L'expert a constaté que cinq poutrelles sous la cuisine et la poutrelle sous le séjour présentent des fractures de semelles dans le sens longitudinal au droit des fers filants inférieurs, le béton d'enrobage s'étant détaché des aciers qui sont visibles par endroits, que ces désordres apparus en 2003 sont importants et évolutifs et qu'ils compromettent à terme la solidité d'une partie du plancher de l'habitation, mais que les désordres n'affectent pas l'habitabilité de la maison ; Il conclut que la cause des désordres est un enrobage insuffisant des aciers filants des poutrelles, qui se corrodent, il s'agit d'une non-conformité de l'enrobage au CTP Planchers et donc aux règles de l'art imputable à la SAS Mialanes qui a confectionné les poutrelles autour des aciers fournis par une entreprise tierce.

Il résulte des conclusions techniques de l'expert, qui ne font l'objet d'aucune critique, que le fabricant des poutrelles, la société Mialanes, est seul concerné par ce désordre en raison de la mauvaise fabrication des poutrelles.
La présomption de responsabilité de l'article 1792-4 du code civil s'applique à un élément d'équipement conçu et produit pour satisfaire, en état de service, à des exigences précises et déterminées à l'avance et qui a été mis en ¿ uvre sans modification et conformément aux règles édictées par le fabricant. Les poutrelles fabriquées par la société Mialanes sont proposées sur catalogues, et référencées en fonction de leur épaisseur et de leur longueur et sont vendues par différents fabricants dont la société Mialanes ; elles n'ont donc pas été fabriquées pour répondre en l'état aux nécessités spécifiques du chantier de la maison des époux A... et sont des matériaux indifférenciés pouvant être utilisés pour des locaux autres.
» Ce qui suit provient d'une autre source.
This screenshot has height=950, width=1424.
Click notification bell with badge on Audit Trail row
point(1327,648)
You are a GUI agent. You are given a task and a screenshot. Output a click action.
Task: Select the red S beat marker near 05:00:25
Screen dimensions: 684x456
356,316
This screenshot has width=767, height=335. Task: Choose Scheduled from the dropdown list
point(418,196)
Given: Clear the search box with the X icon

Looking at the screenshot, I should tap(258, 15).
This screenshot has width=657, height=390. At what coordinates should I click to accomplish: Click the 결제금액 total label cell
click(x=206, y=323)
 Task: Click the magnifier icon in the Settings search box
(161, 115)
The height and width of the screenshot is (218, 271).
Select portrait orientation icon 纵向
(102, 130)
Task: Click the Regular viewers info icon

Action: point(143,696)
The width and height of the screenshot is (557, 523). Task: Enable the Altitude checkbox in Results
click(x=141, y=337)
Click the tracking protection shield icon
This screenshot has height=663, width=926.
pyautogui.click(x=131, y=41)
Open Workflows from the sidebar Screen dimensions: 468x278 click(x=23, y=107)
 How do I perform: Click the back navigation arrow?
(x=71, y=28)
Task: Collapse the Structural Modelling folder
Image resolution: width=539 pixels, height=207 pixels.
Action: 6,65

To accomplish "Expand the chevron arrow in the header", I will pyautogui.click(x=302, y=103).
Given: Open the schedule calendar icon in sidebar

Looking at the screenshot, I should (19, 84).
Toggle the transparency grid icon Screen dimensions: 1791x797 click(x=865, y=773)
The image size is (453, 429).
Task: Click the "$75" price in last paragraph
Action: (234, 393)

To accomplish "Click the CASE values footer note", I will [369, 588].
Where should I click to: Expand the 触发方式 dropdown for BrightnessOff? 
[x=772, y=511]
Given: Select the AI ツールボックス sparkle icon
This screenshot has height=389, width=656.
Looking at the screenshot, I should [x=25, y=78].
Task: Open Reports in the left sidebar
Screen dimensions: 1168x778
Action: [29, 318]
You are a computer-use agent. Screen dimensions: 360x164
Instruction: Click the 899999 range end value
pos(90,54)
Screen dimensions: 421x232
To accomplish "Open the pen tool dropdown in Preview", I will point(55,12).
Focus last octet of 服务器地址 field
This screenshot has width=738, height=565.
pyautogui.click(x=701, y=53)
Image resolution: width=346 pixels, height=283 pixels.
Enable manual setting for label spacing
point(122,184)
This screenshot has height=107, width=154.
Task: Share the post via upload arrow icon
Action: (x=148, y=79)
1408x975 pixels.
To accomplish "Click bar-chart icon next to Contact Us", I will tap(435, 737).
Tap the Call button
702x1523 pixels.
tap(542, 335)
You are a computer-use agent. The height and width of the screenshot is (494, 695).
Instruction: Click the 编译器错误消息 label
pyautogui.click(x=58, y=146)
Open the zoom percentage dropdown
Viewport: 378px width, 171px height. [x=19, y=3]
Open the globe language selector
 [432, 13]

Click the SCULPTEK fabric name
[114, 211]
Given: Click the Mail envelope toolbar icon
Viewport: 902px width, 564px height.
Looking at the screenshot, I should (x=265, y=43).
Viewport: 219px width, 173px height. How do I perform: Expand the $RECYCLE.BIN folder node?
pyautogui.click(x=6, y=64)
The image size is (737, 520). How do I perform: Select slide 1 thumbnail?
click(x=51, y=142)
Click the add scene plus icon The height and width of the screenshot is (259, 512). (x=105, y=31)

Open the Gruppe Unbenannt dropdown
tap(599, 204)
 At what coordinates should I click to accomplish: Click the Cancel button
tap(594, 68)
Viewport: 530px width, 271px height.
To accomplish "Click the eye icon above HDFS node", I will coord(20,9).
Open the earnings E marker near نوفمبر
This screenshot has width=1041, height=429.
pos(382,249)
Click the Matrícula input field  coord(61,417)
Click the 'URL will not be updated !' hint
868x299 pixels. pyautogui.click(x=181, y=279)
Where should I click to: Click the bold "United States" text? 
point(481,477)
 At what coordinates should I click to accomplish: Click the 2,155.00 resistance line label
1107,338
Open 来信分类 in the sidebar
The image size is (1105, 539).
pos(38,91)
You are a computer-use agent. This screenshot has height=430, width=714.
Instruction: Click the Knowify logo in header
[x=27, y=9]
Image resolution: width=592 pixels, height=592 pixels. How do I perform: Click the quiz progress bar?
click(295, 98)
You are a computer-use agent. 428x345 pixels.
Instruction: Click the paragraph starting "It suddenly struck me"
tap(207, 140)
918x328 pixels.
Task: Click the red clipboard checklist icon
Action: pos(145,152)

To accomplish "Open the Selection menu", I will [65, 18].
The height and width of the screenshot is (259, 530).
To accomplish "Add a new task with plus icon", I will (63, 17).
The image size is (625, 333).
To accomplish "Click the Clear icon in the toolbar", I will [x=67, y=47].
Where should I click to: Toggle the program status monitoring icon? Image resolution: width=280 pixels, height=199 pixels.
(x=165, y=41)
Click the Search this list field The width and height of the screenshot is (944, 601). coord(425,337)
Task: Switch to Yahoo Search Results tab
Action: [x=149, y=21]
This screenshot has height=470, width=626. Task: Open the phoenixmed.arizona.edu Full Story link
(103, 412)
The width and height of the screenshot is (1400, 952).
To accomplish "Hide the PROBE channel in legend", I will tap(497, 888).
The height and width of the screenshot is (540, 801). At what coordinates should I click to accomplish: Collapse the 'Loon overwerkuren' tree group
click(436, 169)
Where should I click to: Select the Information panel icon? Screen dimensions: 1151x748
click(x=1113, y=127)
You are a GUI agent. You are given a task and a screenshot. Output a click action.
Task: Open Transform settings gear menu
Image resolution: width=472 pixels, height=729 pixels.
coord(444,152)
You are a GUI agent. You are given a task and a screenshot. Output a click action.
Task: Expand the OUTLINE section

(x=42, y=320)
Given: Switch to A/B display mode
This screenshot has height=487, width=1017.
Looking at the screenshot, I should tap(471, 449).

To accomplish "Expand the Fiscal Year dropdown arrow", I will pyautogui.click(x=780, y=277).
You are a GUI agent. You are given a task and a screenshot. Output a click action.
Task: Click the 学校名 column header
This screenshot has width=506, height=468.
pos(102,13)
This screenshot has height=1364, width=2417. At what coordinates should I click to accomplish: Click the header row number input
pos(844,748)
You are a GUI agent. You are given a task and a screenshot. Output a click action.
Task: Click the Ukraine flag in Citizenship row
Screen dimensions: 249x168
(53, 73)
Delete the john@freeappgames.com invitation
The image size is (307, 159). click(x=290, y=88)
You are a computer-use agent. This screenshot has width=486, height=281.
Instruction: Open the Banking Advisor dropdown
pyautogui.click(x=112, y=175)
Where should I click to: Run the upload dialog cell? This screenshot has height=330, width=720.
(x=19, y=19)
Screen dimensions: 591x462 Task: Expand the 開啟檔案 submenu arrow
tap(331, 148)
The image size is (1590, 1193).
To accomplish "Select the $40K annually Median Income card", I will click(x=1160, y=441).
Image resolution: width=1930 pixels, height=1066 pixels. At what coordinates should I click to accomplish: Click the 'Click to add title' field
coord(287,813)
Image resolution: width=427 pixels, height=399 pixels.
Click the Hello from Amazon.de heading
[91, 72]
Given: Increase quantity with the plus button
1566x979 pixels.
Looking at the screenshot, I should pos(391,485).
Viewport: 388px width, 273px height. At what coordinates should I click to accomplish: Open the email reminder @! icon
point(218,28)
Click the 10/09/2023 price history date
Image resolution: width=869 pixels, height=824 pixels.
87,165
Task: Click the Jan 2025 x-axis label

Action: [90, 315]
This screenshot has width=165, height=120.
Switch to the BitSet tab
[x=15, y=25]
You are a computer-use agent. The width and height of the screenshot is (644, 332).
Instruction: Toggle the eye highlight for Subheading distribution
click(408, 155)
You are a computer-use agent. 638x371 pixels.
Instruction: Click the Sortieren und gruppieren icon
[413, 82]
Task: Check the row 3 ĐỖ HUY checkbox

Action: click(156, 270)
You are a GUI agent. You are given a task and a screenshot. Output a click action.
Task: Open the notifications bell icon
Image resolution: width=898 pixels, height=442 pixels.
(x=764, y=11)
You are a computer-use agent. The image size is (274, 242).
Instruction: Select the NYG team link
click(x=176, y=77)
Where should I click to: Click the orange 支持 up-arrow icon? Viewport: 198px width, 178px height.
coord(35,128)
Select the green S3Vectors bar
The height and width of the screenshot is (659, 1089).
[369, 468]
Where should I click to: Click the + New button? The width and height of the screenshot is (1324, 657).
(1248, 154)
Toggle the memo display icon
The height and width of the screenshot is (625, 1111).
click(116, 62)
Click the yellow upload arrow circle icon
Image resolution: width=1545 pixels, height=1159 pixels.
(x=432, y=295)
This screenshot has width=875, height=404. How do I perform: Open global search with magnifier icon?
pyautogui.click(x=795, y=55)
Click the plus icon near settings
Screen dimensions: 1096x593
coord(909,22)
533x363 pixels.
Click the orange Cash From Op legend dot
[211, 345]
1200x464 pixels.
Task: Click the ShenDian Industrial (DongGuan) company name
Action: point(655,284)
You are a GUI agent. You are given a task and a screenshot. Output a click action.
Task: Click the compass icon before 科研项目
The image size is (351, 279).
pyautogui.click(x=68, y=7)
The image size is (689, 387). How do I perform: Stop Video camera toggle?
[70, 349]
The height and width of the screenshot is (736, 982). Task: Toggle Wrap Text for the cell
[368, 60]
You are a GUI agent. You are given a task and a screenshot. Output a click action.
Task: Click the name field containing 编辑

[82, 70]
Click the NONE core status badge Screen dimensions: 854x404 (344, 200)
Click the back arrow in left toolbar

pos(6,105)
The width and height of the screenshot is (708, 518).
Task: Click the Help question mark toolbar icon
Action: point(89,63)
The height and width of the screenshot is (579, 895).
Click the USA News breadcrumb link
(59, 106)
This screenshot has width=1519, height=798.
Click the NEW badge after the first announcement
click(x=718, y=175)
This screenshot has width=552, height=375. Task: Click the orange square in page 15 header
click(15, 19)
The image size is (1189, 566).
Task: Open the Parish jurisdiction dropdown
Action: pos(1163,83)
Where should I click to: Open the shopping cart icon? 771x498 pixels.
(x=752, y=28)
La société Mialanes n'a pas établi de plan de pose comme le soutiennent vainement les époux X..., puisque le document versé intitulé « projet de plan » daté du 19 mars 1998 émane non pas de la société Mialanes mais de la société ACOR, qui a fourni les aciers, et il n'a pas été utilisé par Monsieur B..., entrepreneur qui a réalisé le chantier des époux A..., ainsi que celui-ci l'a déclaré en cours d'expertise.
Le seul découpage aux mesures demandées à la société Mialanes ne suffit pas pour qualifier les poutrelles d'EPERS en l'absence de toute spécification originale du produit lui-même.
Dans ces conditions, les poutrelles ne satisfont pas à la condition de spécificité pour répondre à un usage précis et déterminé sur la maison des époux A... et elles ne relèvent pas de l'article 1792-4-2 du code civil et la responsabilité de la société Mialanes, fabricant, ne peut être retenue sur ce fondement. Les époux X...seront donc déboutés de leur demande principale par infirmation du jugement.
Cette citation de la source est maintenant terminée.